Excerpted passage: Begin
2023 was a year of numerous strides at CCV and in the research community here at Brown. Thank you for your continued participation and support.
Here are some quick statistics from our Brown community made in 2023. We had 1557 active Oscar users, which is a 24.66% increase in activity from the year prior. Over 3.6 million jobs were run in Oscar totalling over 57 million CPU core hours! Since 2018, the number of active oscar users has increased as well as demand for resources. Over 470 questions were asked and helped in our weekly office hours.
In June, Oscar transitioned from General Parallel File System (GPFS) to an all-flash parallel filesystem (VAST data) as its primary storage pool. And furthermore, it was done without any major issues. This is arguably the biggest change Oscar has gone through in the last 10 years!
Alongside supporting Oscar for high-performance computing needs, CCVers provided academic support to the Brown community. We hosted 17 Data Science, Computing, and Visualization Workshops (DSCoVs) with the Data Science Initiative (DSI). Topics included Gene Annotation Resources in R, ChatGPT's API and Prompt Engineering, Building VR Application in Unity, and more! Jupyterhub, cloud-hosted Jupyter Notebooks for multiple users, supported 8 undergraduate and graduate courses. In June, we hosted a bootcamp, a series of online/hybrid tutorials, wherein over 175 members of the Brown community signed up to learn about research computing resources and get hands-on practice using Oscar.
In 2023, we supported 60 projects and collaborations throughout Brown. The following are some highlights from those projects.
- We launched our first mobile applications: SOMA, an app focused on pain management, and MAPPS, an app designed to explore social interactions and their influence on disease transmission patterns.
- Honeycomb released versions 3.1 and 3.2 which better align the repository with jsPsych best practices.
- Hierarchical Sequential Sampling Modeling (HSSM) —a contemporary Python toolbox integrating cutting-edge likelihood approximation methods within the Python Bayesian ecosystem—was released on the Python Package Index (PyPI) in late June.
- We developed and released two packages in Julia, a rising programming language in the data science space. IceFloeTracker.jl was created in collaboration with the Wilhelmus Lab for tracking ice floes using moderate resolution imaging spectroradiometer (MODIS) data. Chamber.jl is a Julia package for simulating the eruption of a volcano using a model for the frequency of eruptions of upper crustal magma chambers based on Degruyter and Huber (2014).
- In collaboration with the Behavior and Neurodata Core (BNC), we developed and released a versatile utility script to streamline data exports to Oscar, led two XNAT Workshops for the neuroimaging community, and contributed to the MNE-BIDS open-source project. Furthermore, we enhanced the XNAT-to-BIDS exporting pipeline to accommodate EEG and Physiological data, highlighting our collective commitment to optimizing neuroimaging workflows and fostering open-source collaboration.
- We continued to support the local and state governments with advertising and getting collaborators for their public policy projects: North Carolina Project Portal, Research Partnerships Portal of the City of San Antonio in Texas
- We helped the Autonomous Empirical Research Group, whose mission is to use cutting-edge machine learning techniques to automate the process of making and reproducing scientific discoveries, to reorganize their Python package and their processes to easily accept contributions from potentially hundreds of researchers from around the world.
Thank you to our wonderful team! In 2023, Anna Murphy, Prithvi Thakur, Galen Winsor, and Heather Yu, joined our growing CCV team. We look forward to the journey ahead in 2024.
Excerpted passage: End
Task prompt =>
List the people the 2023 review of CCV says joined the CCV team that year.
Supplied material: Begin
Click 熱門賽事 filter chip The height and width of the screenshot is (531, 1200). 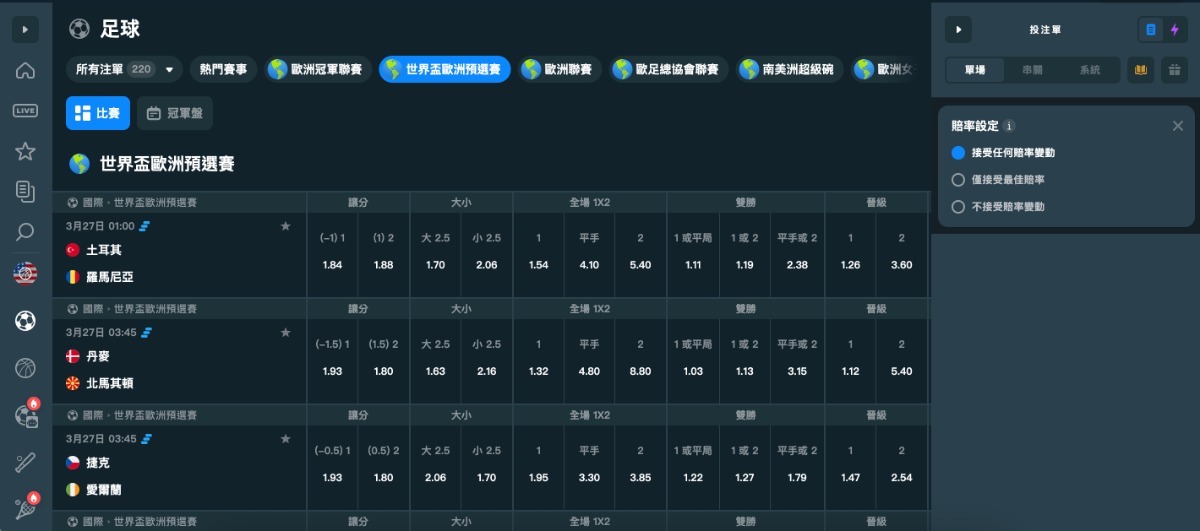pyautogui.click(x=223, y=70)
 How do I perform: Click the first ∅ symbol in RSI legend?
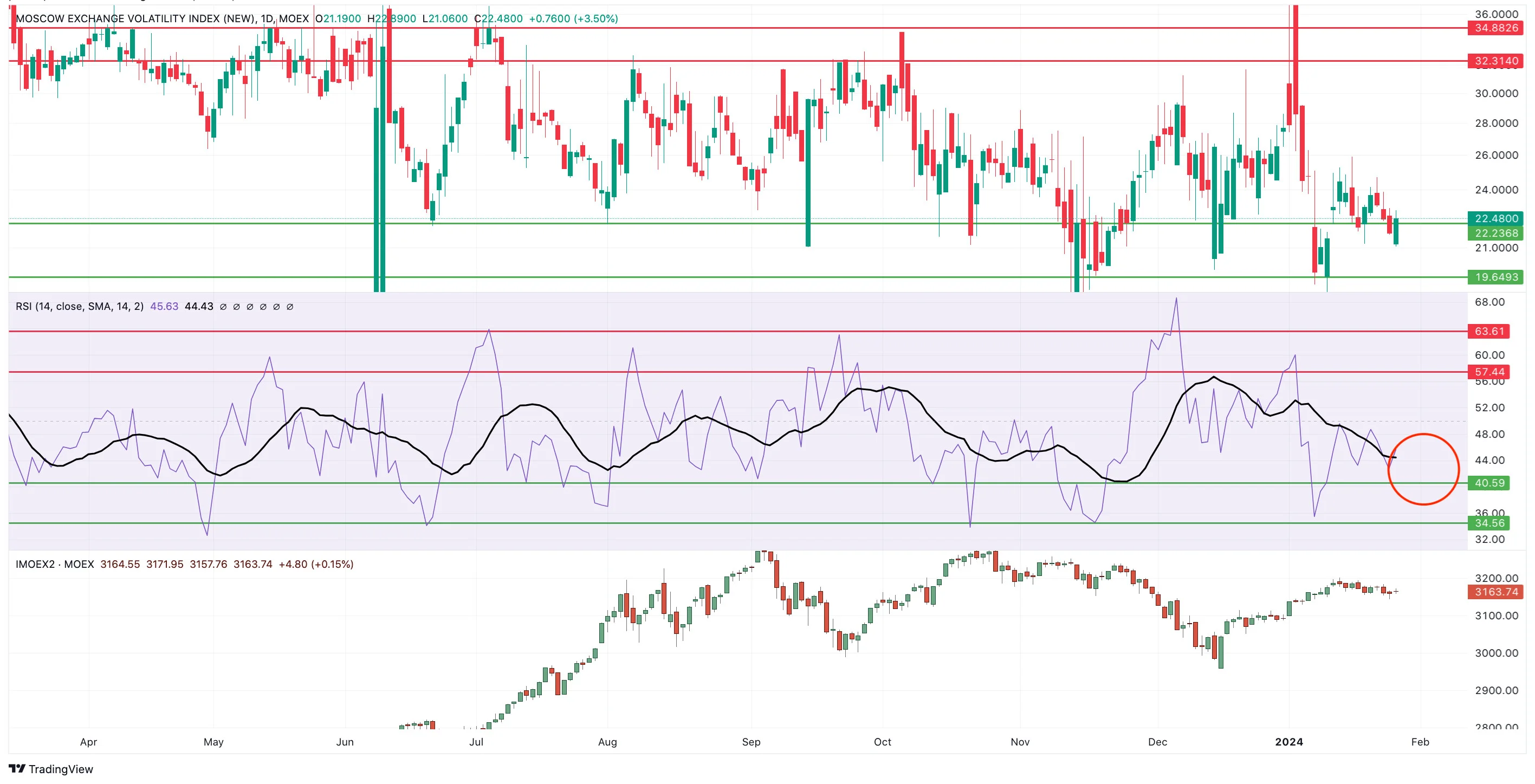click(x=223, y=307)
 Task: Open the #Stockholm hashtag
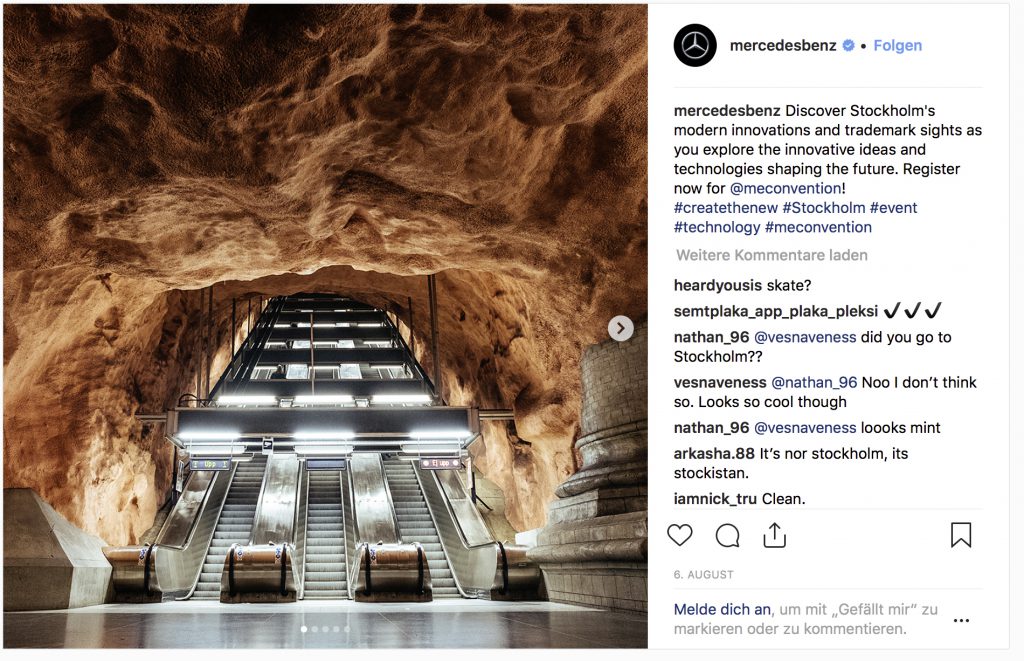(x=824, y=208)
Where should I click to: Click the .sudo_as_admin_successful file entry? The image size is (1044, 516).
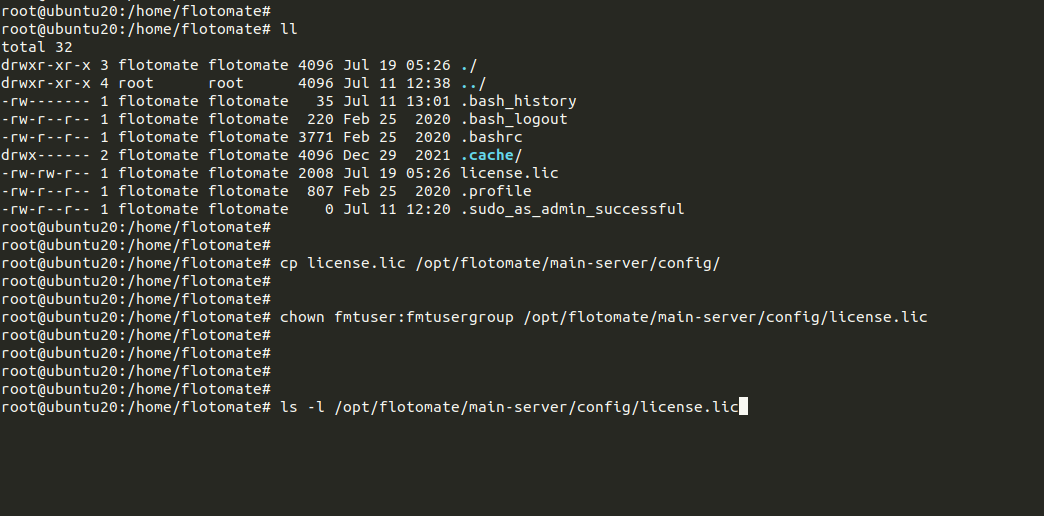click(x=572, y=209)

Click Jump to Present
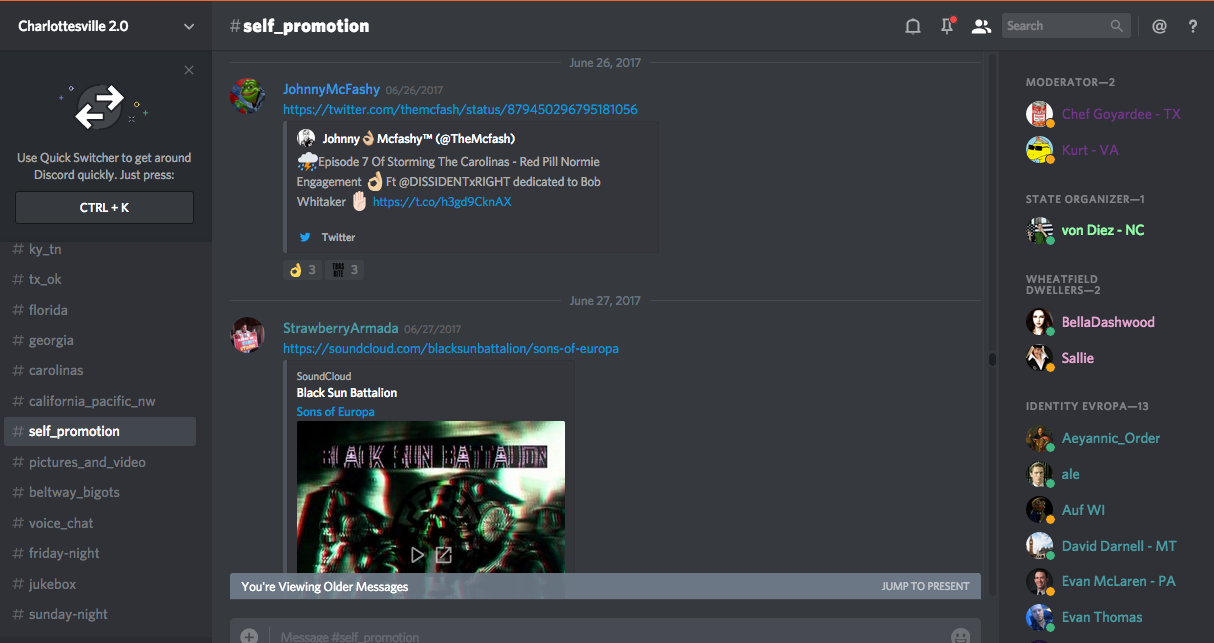tap(925, 586)
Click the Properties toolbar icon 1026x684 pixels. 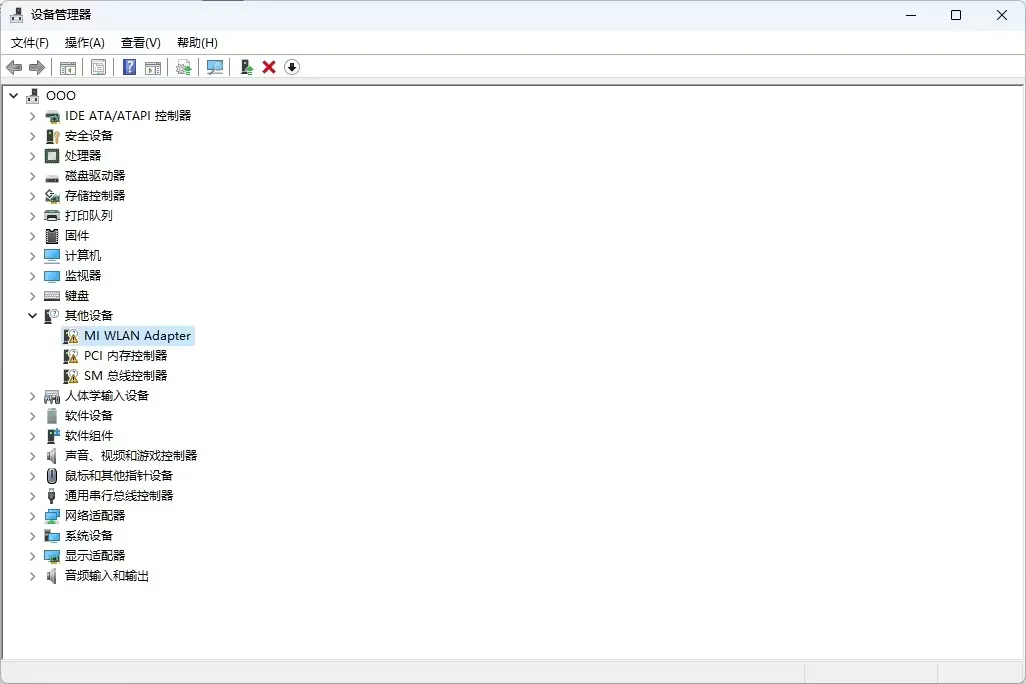98,67

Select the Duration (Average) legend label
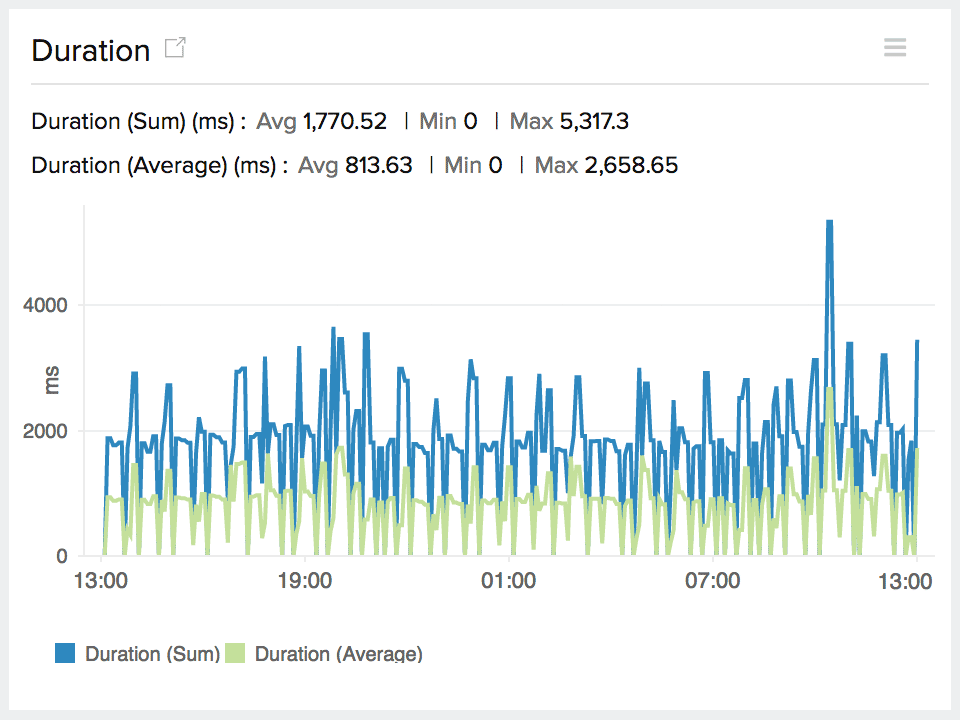pyautogui.click(x=340, y=653)
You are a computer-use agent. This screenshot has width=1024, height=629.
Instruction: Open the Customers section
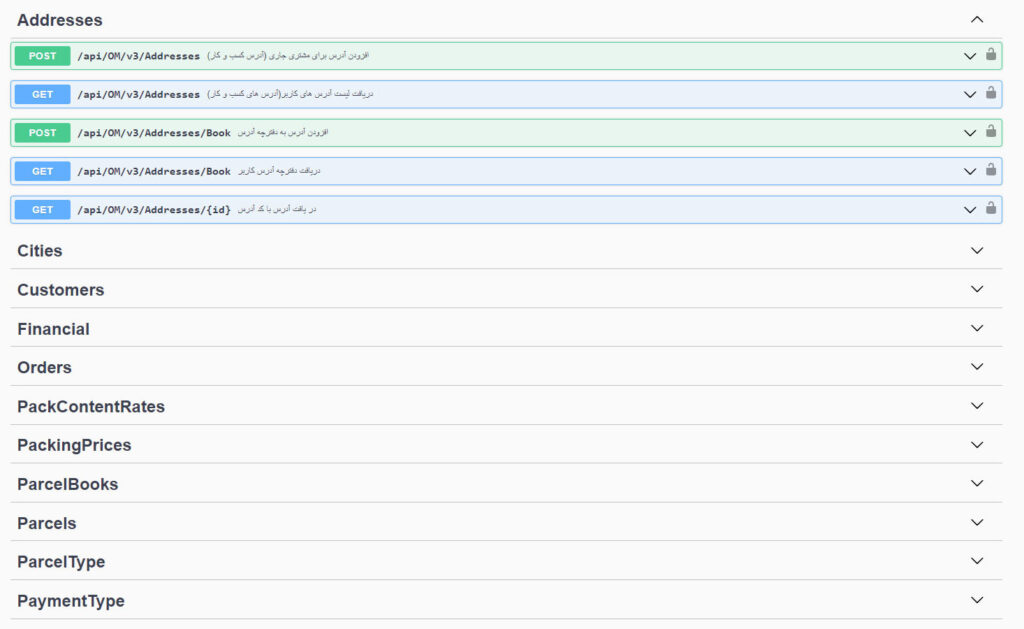[976, 289]
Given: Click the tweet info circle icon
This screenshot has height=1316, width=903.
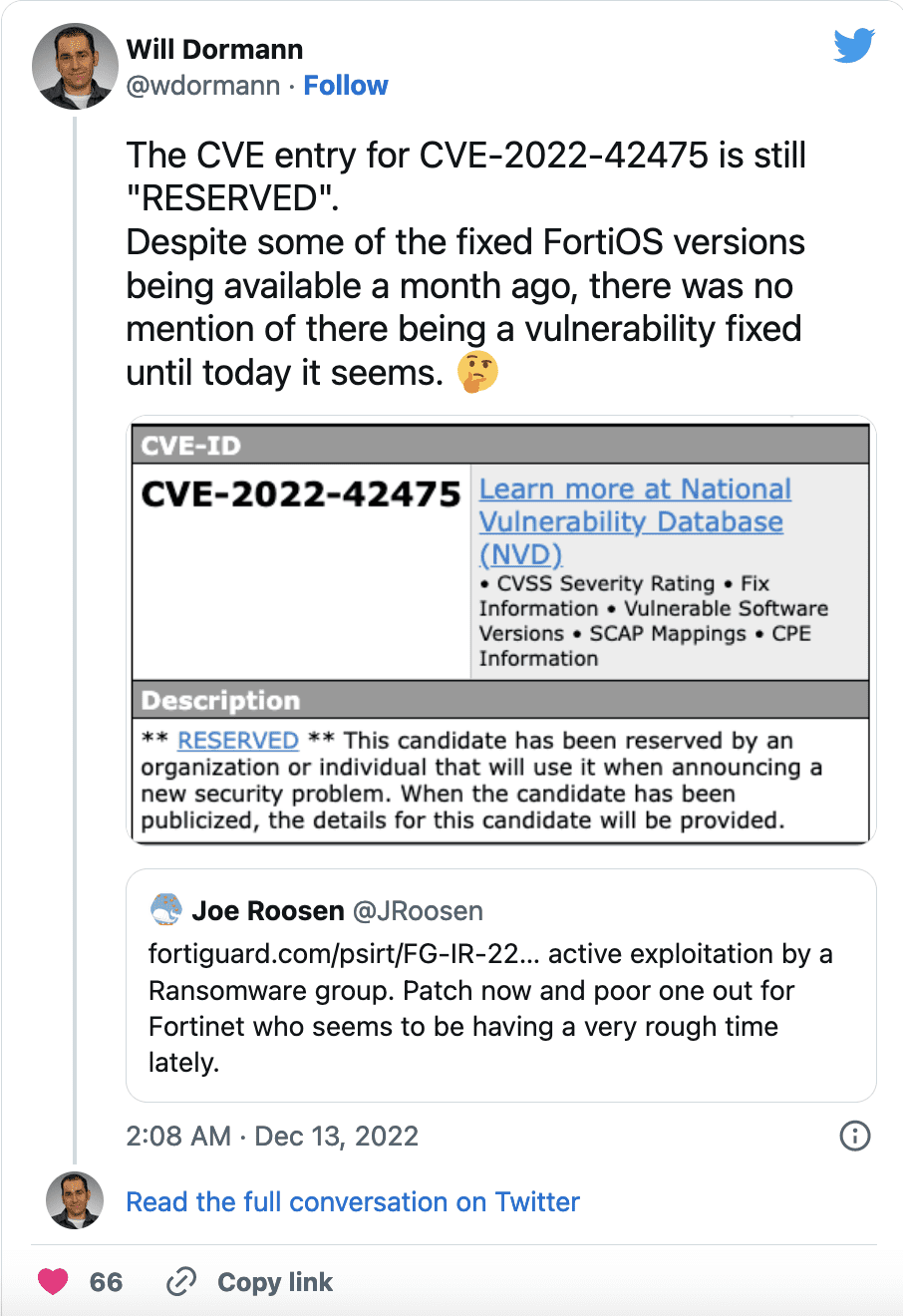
Supplied material: End
Result below =>
Anna Murphy, Prithvi Thakur, Galen Winsor, Heather Yu